2. A pen name can serve as a hiding spot or a shield. Some people may consider this a good thing, but in the end, pen names can sometimes cause writers to avoid accountability for their words by blaming this “imaginary friend” of sorts. Comfort and liberation can come from this idea, of course, but at what price?
3. When people go into the bookstore, do you want them looking for work by (your name here), or do you want them seeking words by this moniker? True, you and your pseudonym may be one and the same, but there’s always that lurking barrier that arises through the use of another identity. In this society where we value openness and sincerity, pen names impart a certain shade or veil that readers today don’t necessarily enjoy.
In the end, of course, I decided against my proposed pen name. It was, at best, a passing fancy, and one best left in the annals of my writing history. If some day I decide to change course, I’ll probably take the Nora Roberts route: Let people get to know “the real me” first, then later write under an assumed name that everyone knows is mine in the first place. For the time being, I’m just me. As common and as average as my name is, it’s still mine.

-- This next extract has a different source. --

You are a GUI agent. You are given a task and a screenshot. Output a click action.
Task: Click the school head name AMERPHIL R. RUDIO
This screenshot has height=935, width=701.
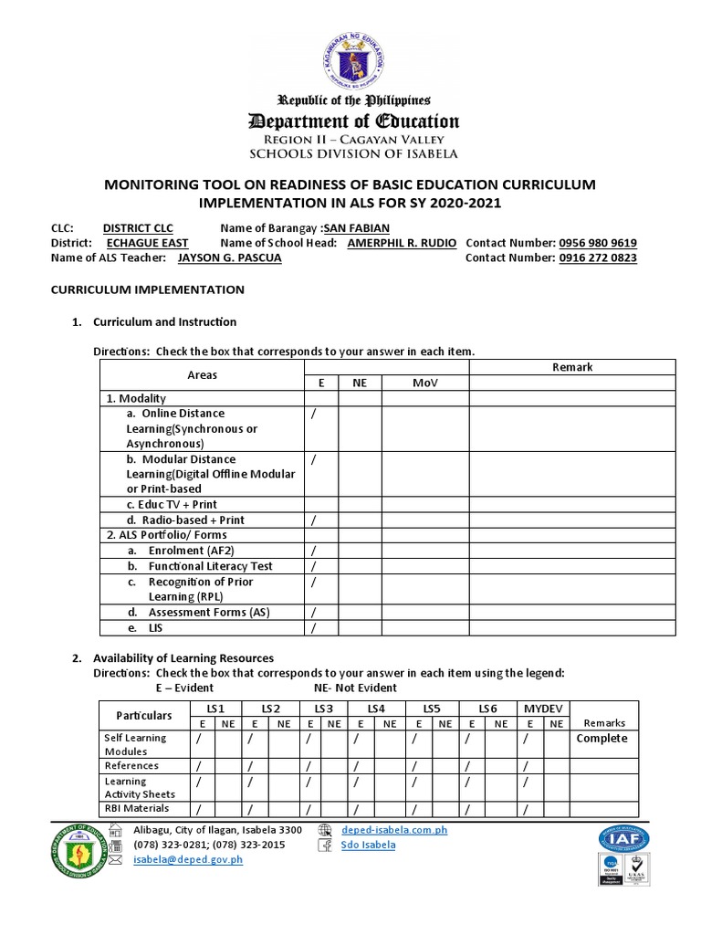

I’ve never considered using a pen name because I myself am disappointed when I find out that an author I enjoy reading is not who I think they are… Know what I mean? I remember as a kid finding out that Carolyn Keene was not a real person, but the pseudonym for the authors who wrote the Nancy Drew mysteries… I was shocked and then bothered by it. I wanted to know why they hid that.. Why they lied to me.. Maybe it’s just my suspicious nature (I DO write detective fiction lol) but I don’t like it.
So, not to display my ignorance, but I thought Franklin W. Dixon was Carolyn Keene’s pen name — The Hardy Boys series was apparently written by her under the pen name aformentioned. I could be dead wrong about this, but that’s what one of my junior high teachers said. Blame them. Thanks for commenting!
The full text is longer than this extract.